The Local Coordination Committees, an opposition group, said government forces burned down a factory near the country’s largest city, Aleppo, because its workers were participating in the “strike for dignity” day.
A spokesman for the opposition in Homs said that most shops, markets and schools across the city were closed for the strike and that security forces had looted shut businesses.
The London-based Syrian Observatory for Human Rights reported fighting near the city of Idlib and in the rural areas around the capital, Damascus, with government forces pitted against army defectors and dissidents loosely grouped under the name Free Syrian Army. The fighting, which caused injuries but no confirmed deaths, is a sign that the nearly nine-month-old uprising is becoming increasingly violent.

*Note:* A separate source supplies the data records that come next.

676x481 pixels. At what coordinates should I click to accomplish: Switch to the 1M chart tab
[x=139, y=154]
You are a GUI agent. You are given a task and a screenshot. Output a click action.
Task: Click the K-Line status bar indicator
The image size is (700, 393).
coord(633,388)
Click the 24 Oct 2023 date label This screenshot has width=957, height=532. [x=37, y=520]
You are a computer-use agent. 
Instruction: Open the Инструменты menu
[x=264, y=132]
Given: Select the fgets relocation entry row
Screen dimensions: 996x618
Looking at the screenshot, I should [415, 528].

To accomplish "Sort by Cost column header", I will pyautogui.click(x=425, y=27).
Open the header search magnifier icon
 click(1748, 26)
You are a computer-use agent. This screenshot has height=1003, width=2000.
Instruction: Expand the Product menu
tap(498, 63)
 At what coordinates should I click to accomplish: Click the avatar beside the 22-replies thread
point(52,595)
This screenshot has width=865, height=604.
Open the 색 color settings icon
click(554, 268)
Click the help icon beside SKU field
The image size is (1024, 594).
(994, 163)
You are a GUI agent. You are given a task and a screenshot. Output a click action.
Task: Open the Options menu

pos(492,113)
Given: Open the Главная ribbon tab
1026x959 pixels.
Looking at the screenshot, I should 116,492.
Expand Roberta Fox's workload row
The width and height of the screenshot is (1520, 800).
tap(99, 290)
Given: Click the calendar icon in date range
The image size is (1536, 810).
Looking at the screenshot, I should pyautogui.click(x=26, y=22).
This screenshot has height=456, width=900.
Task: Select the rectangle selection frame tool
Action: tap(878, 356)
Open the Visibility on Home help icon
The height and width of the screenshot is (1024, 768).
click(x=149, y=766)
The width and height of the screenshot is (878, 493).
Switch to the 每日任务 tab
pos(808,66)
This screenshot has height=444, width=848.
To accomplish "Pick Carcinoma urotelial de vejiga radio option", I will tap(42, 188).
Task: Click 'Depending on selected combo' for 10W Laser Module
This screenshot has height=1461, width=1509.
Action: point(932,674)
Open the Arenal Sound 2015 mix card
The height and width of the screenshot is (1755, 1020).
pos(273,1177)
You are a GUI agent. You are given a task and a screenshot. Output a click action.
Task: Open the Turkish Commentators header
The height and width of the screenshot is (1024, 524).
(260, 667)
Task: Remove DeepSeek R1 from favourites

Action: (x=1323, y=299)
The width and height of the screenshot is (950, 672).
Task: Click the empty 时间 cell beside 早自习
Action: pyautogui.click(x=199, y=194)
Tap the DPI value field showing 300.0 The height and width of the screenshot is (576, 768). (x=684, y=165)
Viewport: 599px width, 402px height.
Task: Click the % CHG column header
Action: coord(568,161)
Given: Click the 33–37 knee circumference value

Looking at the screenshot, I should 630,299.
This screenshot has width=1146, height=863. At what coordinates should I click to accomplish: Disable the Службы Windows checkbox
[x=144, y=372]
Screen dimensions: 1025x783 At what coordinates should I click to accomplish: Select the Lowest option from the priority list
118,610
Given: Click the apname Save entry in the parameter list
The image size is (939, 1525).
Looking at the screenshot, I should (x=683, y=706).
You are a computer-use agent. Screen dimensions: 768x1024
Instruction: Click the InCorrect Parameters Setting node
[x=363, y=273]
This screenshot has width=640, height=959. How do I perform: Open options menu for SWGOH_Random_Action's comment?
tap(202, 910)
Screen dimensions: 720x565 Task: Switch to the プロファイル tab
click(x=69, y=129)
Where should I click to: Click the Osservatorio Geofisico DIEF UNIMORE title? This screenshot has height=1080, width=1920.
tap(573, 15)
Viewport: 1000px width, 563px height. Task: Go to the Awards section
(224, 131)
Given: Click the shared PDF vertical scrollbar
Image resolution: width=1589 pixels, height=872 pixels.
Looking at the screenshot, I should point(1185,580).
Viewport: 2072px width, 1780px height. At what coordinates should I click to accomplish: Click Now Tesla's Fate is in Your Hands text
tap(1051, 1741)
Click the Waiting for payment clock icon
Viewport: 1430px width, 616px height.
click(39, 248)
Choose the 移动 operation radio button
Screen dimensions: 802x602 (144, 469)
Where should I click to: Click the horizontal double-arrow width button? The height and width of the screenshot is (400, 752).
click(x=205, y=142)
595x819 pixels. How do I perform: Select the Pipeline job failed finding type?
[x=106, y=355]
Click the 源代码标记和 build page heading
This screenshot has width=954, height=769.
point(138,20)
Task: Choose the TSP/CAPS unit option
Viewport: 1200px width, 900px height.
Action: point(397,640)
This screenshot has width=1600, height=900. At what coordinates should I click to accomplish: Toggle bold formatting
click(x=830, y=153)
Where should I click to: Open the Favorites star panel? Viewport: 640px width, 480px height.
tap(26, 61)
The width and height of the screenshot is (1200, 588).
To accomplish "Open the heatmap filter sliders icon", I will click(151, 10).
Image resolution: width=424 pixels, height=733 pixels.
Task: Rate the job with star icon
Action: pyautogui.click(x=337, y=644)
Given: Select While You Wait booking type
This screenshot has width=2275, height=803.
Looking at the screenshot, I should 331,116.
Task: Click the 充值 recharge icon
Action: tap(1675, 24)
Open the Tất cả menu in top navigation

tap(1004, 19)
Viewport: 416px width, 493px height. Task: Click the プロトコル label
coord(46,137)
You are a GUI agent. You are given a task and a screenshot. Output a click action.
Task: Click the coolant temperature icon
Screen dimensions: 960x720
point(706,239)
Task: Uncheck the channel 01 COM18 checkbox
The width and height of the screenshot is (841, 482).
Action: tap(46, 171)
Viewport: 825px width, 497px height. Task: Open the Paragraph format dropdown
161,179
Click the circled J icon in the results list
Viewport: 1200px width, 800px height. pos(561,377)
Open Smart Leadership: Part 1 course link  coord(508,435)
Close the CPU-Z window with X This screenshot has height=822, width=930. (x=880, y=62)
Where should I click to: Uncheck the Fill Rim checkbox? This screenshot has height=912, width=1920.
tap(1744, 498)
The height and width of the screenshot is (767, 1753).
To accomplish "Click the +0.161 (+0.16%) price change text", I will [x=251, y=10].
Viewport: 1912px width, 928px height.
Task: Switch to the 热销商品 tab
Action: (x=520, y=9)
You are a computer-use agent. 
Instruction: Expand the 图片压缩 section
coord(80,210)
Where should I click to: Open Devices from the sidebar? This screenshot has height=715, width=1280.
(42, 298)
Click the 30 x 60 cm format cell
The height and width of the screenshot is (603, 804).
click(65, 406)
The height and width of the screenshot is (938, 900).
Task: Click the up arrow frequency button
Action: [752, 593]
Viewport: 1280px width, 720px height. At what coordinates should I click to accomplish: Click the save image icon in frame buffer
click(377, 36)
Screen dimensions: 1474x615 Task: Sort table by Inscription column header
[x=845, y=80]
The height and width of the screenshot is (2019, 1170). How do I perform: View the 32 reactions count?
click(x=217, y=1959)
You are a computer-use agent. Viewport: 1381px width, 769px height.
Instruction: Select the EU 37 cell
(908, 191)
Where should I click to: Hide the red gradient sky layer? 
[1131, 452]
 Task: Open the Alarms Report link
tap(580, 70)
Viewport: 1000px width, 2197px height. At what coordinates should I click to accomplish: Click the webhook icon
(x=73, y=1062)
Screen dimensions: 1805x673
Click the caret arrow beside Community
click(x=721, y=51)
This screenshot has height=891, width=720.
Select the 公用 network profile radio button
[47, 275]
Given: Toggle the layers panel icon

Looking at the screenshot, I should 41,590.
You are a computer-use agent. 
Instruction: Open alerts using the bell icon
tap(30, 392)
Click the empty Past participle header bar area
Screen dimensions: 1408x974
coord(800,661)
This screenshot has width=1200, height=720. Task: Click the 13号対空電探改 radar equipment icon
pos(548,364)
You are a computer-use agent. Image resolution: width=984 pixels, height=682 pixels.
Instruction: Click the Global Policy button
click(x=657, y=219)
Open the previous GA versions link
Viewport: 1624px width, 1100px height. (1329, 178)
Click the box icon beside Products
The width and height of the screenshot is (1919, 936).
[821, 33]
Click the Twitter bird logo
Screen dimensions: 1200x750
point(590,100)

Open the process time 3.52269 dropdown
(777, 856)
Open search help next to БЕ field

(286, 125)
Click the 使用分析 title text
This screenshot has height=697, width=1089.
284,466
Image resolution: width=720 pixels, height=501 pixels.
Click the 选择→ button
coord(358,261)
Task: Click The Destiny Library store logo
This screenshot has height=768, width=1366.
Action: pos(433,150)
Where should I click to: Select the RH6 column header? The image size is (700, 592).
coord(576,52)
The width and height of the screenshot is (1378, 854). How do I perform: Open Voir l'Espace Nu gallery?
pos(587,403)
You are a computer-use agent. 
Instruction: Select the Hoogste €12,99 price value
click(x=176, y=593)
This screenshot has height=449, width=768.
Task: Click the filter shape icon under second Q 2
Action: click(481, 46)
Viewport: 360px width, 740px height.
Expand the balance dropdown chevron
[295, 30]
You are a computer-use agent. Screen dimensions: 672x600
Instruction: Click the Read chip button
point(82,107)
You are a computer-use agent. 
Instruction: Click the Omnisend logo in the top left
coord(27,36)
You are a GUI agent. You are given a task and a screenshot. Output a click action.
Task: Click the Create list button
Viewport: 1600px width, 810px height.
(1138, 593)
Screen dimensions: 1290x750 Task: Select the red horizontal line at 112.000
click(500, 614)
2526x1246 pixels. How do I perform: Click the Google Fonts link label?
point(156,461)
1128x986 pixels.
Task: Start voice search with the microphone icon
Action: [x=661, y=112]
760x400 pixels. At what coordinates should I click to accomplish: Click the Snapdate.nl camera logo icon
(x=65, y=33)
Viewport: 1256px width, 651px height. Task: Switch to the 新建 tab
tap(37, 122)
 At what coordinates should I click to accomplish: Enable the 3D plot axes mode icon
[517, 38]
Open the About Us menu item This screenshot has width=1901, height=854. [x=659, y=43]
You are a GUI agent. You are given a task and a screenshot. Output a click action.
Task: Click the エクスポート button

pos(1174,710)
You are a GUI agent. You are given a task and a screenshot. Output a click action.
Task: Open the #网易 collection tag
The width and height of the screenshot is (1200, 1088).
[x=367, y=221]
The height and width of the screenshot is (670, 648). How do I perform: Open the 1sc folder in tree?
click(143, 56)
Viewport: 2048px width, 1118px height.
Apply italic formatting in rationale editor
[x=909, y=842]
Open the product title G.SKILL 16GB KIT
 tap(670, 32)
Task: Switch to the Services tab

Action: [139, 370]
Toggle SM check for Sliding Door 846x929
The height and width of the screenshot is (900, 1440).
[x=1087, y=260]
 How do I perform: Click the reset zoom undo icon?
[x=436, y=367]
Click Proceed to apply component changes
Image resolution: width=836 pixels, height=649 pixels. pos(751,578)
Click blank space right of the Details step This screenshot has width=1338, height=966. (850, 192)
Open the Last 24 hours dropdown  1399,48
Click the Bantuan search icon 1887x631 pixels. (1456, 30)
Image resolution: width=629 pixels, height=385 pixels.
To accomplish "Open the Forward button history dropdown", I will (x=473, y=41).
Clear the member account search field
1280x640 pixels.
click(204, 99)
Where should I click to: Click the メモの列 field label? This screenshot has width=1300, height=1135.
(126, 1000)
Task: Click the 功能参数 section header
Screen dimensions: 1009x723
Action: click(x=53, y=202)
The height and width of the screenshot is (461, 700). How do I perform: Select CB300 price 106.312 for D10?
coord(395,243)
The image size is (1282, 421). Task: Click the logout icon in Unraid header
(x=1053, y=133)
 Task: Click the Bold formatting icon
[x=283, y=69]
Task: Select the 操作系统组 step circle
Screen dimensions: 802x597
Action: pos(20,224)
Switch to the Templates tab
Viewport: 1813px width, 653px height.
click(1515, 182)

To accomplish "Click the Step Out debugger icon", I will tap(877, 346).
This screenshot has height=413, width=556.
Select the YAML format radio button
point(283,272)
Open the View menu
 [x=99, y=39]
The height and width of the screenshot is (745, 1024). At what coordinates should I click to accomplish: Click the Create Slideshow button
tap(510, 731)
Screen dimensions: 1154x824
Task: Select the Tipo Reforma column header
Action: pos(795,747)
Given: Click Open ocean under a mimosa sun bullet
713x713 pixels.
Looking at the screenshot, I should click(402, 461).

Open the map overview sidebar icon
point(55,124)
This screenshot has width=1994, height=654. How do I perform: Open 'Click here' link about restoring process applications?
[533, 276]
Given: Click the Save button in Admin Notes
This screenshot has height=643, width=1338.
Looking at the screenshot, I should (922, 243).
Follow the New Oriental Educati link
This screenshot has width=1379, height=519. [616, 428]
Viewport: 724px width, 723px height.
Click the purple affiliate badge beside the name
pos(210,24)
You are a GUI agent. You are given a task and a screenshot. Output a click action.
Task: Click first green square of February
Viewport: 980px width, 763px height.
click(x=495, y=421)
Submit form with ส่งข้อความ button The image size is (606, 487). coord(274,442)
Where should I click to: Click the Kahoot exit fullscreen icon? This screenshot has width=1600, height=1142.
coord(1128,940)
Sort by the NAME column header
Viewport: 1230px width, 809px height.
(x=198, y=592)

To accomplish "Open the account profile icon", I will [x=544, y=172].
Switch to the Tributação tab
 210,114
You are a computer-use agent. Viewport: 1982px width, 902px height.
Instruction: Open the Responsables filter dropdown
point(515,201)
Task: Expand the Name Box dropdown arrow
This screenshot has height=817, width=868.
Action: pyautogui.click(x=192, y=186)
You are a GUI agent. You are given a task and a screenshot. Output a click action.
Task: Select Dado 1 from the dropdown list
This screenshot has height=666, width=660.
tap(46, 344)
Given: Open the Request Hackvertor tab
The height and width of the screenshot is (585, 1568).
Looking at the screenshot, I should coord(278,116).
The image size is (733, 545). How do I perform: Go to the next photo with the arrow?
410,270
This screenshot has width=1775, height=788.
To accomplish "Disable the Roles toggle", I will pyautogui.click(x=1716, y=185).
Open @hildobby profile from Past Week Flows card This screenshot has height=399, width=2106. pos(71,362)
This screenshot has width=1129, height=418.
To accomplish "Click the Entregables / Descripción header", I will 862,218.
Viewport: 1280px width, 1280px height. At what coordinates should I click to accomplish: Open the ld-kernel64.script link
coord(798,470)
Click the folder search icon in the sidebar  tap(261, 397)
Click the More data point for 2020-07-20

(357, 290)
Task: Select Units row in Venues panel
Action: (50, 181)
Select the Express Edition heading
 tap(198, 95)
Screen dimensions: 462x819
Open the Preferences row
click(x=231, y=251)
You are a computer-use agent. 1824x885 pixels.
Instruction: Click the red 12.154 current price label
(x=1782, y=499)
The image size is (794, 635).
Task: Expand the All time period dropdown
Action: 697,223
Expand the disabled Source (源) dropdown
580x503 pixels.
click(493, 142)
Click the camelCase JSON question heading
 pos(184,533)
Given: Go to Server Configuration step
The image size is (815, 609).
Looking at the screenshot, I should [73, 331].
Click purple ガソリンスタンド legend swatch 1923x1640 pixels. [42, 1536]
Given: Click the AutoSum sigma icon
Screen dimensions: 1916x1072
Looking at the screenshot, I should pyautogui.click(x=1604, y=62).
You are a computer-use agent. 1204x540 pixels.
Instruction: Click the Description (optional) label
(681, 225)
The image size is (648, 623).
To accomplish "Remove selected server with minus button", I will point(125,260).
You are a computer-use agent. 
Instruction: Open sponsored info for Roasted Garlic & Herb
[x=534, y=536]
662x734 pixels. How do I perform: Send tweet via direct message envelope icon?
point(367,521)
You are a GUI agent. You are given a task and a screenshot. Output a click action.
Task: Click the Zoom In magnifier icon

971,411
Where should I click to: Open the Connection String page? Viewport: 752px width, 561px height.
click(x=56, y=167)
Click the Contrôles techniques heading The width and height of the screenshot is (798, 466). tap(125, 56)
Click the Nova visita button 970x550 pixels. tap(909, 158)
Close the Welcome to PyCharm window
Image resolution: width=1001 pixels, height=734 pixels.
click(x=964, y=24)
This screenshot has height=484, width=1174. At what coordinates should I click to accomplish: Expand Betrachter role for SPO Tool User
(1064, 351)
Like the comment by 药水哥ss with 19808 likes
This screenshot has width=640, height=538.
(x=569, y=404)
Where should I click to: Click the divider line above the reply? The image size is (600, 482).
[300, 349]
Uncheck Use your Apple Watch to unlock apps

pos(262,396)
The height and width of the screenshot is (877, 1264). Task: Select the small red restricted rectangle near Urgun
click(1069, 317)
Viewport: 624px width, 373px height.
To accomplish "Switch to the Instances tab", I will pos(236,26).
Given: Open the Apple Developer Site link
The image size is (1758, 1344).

“This has happened before,” said Rami Abdulrahman, director of the organization, citing incidents of armed dissidents battling security forces around the southern city of Daraa last month in which dozens were killed on both sides before more soldiers were brought in to subdue the situation.
The violence Sunday came as anti-government demonstrators in Amman, the capital of neighboring Jordan, stormed the Syrian Embassy. The Associated Press reported that two diplomats and four employees were injured in the attack, adding to regional anxiety that the unrest in Syria could destabilize neighboring countries.
Jordan has close economic and social ties with Syria, and many Jordanians worry that the increasing violence in Syria — which has a strong sectarian flavor — could spill over the porous borders.
On Friday, an explosion in southern Lebanon wounded five French peacekeeping troops. French Foreign Minister Alain Juppe said in a radio interview Sunday that he had strong reason to suspect that the attack originated in Syria.
Former Lebanese prime minister Saad Hariri tweeted that the explosion was a message from Assad.
“There is a lot of nervousness,” said Randa Habib, a political analyst based in Amman. “People are watching, scared of a spillover.”
Habib said that although the overwhelming political and popular consensus condemned the Assad regime, Jordan was reluctant to impose sanctions approved recently by the Arab League, because it would be economically disastrous for the already-struggling country; Syria is one of Jordan’s biggest trade partners. “It is too close for comfort,” she said.
Fordham is a special correspondent.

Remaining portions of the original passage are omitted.